Mashrafe Mortaza and his men will take confidence from their 2015 World Cup showing, where they managed to reach the quarter-final in their best-ever finish. The Tigers followed up that impressive World Cup campaign with ODI bilateral series wins over the likes of India, Pakistan and South Africa in quick succession to herald a golden period in international cricket.
The past year has seen Bangladesh beat the West Indies both home and away while they went all the way to the final of the 2018 Asia Cup before going down to eventual champions India.
There have been a few roadblocks of late, however, with Mortaza’s men being convincingly blanked 3-0 by a formidable New Zealand side.
Here, we take a closer look at how the Bangla Tigers are shaping up ahead of the World Cup.
Record: Quarter-final 2015
Squad: Mashrafe Mortaza (captain), Tamim Iqbal, Liton Das, Soumya Sarkar, Mushfiqur Rahim (wicketkeeper), Mahmudullah, Shakib Al Hasan, Mohammad Mithun, Sabbir Rahaman, Mosaddek Hossain, Mohammad Saifuddin, Mehidy Hasan Miraz, Rubel Hossain, Mustafizur Rahman, Abu Jayed.
Strength: One of the biggest assets of the Bangladesh side is its formidable middle-order which includes Shakib Al Hasan, Mushfiqur Rahim and Mahmudullah. The three experienced batsmen have been long-standing servants of Bangladesh cricket and have been consistent performers over the years.
Weakness: One major worrying sign for the Tigers is the number of players currently recovering from injury. Mahmudullah, Mushfiqur, Mustafizur Rahman and Rubel Hossain are all just getting back from injury troubles and it could see them being a tad rusty for the tournament.

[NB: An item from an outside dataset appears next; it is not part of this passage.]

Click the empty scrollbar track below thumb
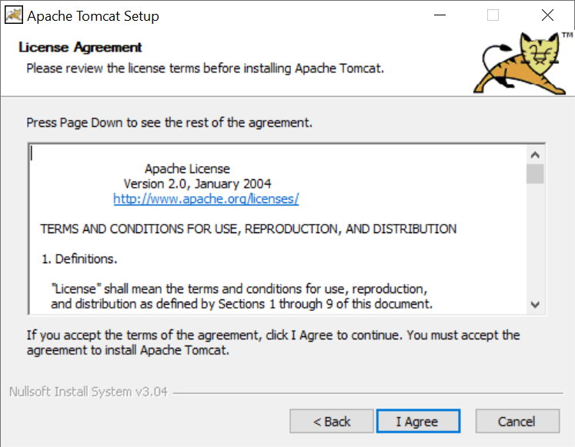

One to watch: Veteran opener Tamim Iqbal has been doing the job at the top for Bangladesh for over a decade now and is getting better with each passing year. The southpaw is averaging over 50 since the turn of 2017 with his undeniable talent now being backed by the consistency which had previously been elusive.
Surprise package: Eyebrows were raised over the inclusion of uncapped seamer Abu Jayed, who has only featured at the Test and T20 level so far. The 25-year-old, however, can swing the ball prodigiously and that should work in his favour in English conditions.